╭─ Supplied records

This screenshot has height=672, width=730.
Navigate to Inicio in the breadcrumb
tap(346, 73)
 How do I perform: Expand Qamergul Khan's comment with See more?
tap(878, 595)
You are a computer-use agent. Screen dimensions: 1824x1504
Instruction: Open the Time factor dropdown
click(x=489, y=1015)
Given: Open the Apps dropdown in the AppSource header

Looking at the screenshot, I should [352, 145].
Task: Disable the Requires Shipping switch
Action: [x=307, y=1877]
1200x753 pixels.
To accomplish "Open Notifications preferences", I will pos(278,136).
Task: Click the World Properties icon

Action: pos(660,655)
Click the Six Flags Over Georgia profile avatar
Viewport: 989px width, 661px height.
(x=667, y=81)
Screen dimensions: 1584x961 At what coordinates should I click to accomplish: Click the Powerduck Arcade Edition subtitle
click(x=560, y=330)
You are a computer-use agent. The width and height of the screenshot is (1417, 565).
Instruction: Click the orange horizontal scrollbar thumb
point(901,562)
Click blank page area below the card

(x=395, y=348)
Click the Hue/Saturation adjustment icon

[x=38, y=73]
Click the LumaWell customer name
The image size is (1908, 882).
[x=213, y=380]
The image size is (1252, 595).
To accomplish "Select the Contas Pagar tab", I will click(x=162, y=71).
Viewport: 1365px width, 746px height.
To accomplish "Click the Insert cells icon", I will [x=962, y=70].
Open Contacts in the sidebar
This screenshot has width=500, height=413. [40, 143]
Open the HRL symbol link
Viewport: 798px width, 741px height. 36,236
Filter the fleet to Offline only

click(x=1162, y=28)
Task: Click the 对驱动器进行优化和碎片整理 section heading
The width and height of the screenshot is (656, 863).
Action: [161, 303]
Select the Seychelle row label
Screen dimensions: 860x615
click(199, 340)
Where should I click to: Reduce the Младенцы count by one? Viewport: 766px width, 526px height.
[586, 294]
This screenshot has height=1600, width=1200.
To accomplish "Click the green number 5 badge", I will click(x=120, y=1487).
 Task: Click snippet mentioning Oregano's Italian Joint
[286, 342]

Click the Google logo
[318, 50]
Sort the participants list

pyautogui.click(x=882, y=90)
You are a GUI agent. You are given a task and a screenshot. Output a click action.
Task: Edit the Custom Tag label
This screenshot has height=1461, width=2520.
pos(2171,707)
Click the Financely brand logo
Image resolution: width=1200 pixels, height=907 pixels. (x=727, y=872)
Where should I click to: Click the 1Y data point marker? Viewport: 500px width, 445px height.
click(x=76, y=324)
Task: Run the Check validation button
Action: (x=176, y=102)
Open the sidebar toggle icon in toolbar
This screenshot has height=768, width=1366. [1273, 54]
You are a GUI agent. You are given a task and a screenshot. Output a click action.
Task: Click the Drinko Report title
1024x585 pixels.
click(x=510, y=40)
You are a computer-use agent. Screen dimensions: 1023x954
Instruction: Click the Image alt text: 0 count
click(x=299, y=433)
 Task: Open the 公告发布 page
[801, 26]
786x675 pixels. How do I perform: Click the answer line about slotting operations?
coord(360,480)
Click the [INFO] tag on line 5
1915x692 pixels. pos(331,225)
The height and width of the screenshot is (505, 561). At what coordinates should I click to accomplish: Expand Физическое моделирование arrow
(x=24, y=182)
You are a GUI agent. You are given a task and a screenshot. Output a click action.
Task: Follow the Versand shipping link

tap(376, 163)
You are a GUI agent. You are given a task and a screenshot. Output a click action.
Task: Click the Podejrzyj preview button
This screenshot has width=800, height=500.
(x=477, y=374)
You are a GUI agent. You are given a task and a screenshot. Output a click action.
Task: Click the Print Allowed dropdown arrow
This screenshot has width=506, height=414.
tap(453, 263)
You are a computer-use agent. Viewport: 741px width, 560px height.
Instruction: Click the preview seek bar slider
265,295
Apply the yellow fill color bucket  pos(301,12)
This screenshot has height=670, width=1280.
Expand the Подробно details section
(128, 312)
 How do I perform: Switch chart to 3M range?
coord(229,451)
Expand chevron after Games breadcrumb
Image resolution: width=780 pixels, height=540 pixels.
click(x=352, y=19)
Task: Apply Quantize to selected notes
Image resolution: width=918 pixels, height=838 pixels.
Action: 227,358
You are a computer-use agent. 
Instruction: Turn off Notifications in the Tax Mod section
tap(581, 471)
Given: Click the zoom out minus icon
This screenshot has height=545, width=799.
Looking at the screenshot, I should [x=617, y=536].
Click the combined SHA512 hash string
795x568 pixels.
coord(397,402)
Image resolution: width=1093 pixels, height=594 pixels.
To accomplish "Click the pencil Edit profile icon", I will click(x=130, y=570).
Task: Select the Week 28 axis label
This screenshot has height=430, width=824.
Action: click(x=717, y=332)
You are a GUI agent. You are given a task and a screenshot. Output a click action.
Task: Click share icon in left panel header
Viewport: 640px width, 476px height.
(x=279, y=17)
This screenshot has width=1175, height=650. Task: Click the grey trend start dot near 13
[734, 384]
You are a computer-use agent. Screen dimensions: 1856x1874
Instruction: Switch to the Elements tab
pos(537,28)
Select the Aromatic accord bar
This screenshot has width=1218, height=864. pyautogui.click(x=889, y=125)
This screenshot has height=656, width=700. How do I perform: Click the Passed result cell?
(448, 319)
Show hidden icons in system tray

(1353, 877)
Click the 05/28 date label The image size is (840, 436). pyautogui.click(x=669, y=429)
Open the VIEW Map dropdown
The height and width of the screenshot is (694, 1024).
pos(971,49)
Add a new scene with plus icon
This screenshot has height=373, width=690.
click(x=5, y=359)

╰─

| Work instruction |
Output all of the data above without any alteration.

| Output below |
This screenshot has height=672, width=730.
Navigate to Inicio in the breadcrumb
tap(346, 73)
 How do I perform: Expand Qamergul Khan's comment with See more?
tap(878, 595)
You are a computer-use agent. Screen dimensions: 1824x1504
Instruction: Open the Time factor dropdown
click(x=489, y=1015)
Given: Open the Apps dropdown in the AppSource header

Looking at the screenshot, I should [352, 145].
Task: Disable the Requires Shipping switch
Action: [x=307, y=1877]
1200x753 pixels.
To accomplish "Open Notifications preferences", I will pos(278,136).
Task: Click the World Properties icon

Action: pos(660,655)
Click the Six Flags Over Georgia profile avatar
Viewport: 989px width, 661px height.
(x=667, y=81)
Screen dimensions: 1584x961 At what coordinates should I click to accomplish: Click the Powerduck Arcade Edition subtitle
click(x=560, y=330)
You are a computer-use agent. The width and height of the screenshot is (1417, 565).
Instruction: Click the orange horizontal scrollbar thumb
point(901,562)
Click blank page area below the card

(x=395, y=348)
Click the Hue/Saturation adjustment icon

[x=38, y=73]
Click the LumaWell customer name
The image size is (1908, 882).
[x=213, y=380]
The image size is (1252, 595).
To accomplish "Select the Contas Pagar tab", I will click(x=162, y=71).
Viewport: 1365px width, 746px height.
To accomplish "Click the Insert cells icon", I will [x=962, y=70].
Open Contacts in the sidebar
This screenshot has width=500, height=413. [40, 143]
Open the HRL symbol link
Viewport: 798px width, 741px height. 36,236
Filter the fleet to Offline only

click(x=1162, y=28)
Task: Click the 对驱动器进行优化和碎片整理 section heading
The width and height of the screenshot is (656, 863).
Action: [161, 303]
Select the Seychelle row label
Screen dimensions: 860x615
click(199, 340)
Where should I click to: Reduce the Младенцы count by one? Viewport: 766px width, 526px height.
[586, 294]
This screenshot has height=1600, width=1200.
To accomplish "Click the green number 5 badge", I will click(x=120, y=1487).
 Task: Click snippet mentioning Oregano's Italian Joint
[286, 342]

Click the Google logo
[318, 50]
Sort the participants list

pyautogui.click(x=882, y=90)
You are a GUI agent. You are given a task and a screenshot. Output a click action.
Task: Edit the Custom Tag label
This screenshot has height=1461, width=2520.
pos(2171,707)
Click the Financely brand logo
Image resolution: width=1200 pixels, height=907 pixels. (x=727, y=872)
Where should I click to: Click the 1Y data point marker? Viewport: 500px width, 445px height.
click(x=76, y=324)
Task: Run the Check validation button
Action: (x=176, y=102)
Open the sidebar toggle icon in toolbar
This screenshot has height=768, width=1366. [1273, 54]
You are a GUI agent. You are given a task and a screenshot. Output a click action.
Task: Click the Drinko Report title
1024x585 pixels.
click(x=510, y=40)
You are a computer-use agent. Screen dimensions: 1023x954
Instruction: Click the Image alt text: 0 count
click(x=299, y=433)
 Task: Open the 公告发布 page
[801, 26]
786x675 pixels. How do I perform: Click the answer line about slotting operations?
coord(360,480)
Click the [INFO] tag on line 5
1915x692 pixels. pos(331,225)
The height and width of the screenshot is (505, 561). At what coordinates should I click to accomplish: Expand Физическое моделирование arrow
(x=24, y=182)
You are a GUI agent. You are given a task and a screenshot. Output a click action.
Task: Follow the Versand shipping link

tap(376, 163)
You are a GUI agent. You are given a task and a screenshot. Output a click action.
Task: Click the Podejrzyj preview button
This screenshot has width=800, height=500.
(x=477, y=374)
You are a GUI agent. You are given a task and a screenshot. Output a click action.
Task: Click the Print Allowed dropdown arrow
This screenshot has width=506, height=414.
tap(453, 263)
You are a computer-use agent. Viewport: 741px width, 560px height.
Instruction: Click the preview seek bar slider
265,295
Apply the yellow fill color bucket  pos(301,12)
This screenshot has height=670, width=1280.
Expand the Подробно details section
(128, 312)
 How do I perform: Switch chart to 3M range?
coord(229,451)
Expand chevron after Games breadcrumb
Image resolution: width=780 pixels, height=540 pixels.
click(x=352, y=19)
Task: Apply Quantize to selected notes
Image resolution: width=918 pixels, height=838 pixels.
Action: 227,358
You are a computer-use agent. 
Instruction: Turn off Notifications in the Tax Mod section
tap(581, 471)
Given: Click the zoom out minus icon
This screenshot has height=545, width=799.
Looking at the screenshot, I should [x=617, y=536].
Click the combined SHA512 hash string
795x568 pixels.
coord(397,402)
Image resolution: width=1093 pixels, height=594 pixels.
To accomplish "Click the pencil Edit profile icon", I will click(x=130, y=570).
Task: Select the Week 28 axis label
This screenshot has height=430, width=824.
Action: click(x=717, y=332)
You are a GUI agent. You are given a task and a screenshot. Output a click action.
Task: Click share icon in left panel header
Viewport: 640px width, 476px height.
(x=279, y=17)
This screenshot has width=1175, height=650. Task: Click the grey trend start dot near 13
[734, 384]
You are a computer-use agent. Screen dimensions: 1856x1874
Instruction: Switch to the Elements tab
pos(537,28)
Select the Aromatic accord bar
This screenshot has width=1218, height=864. pyautogui.click(x=889, y=125)
This screenshot has height=656, width=700. How do I perform: Click the Passed result cell?
(448, 319)
Show hidden icons in system tray

(1353, 877)
Click the 05/28 date label The image size is (840, 436). pyautogui.click(x=669, y=429)
Open the VIEW Map dropdown
The height and width of the screenshot is (694, 1024).
pos(971,49)
Add a new scene with plus icon
This screenshot has height=373, width=690.
click(x=5, y=359)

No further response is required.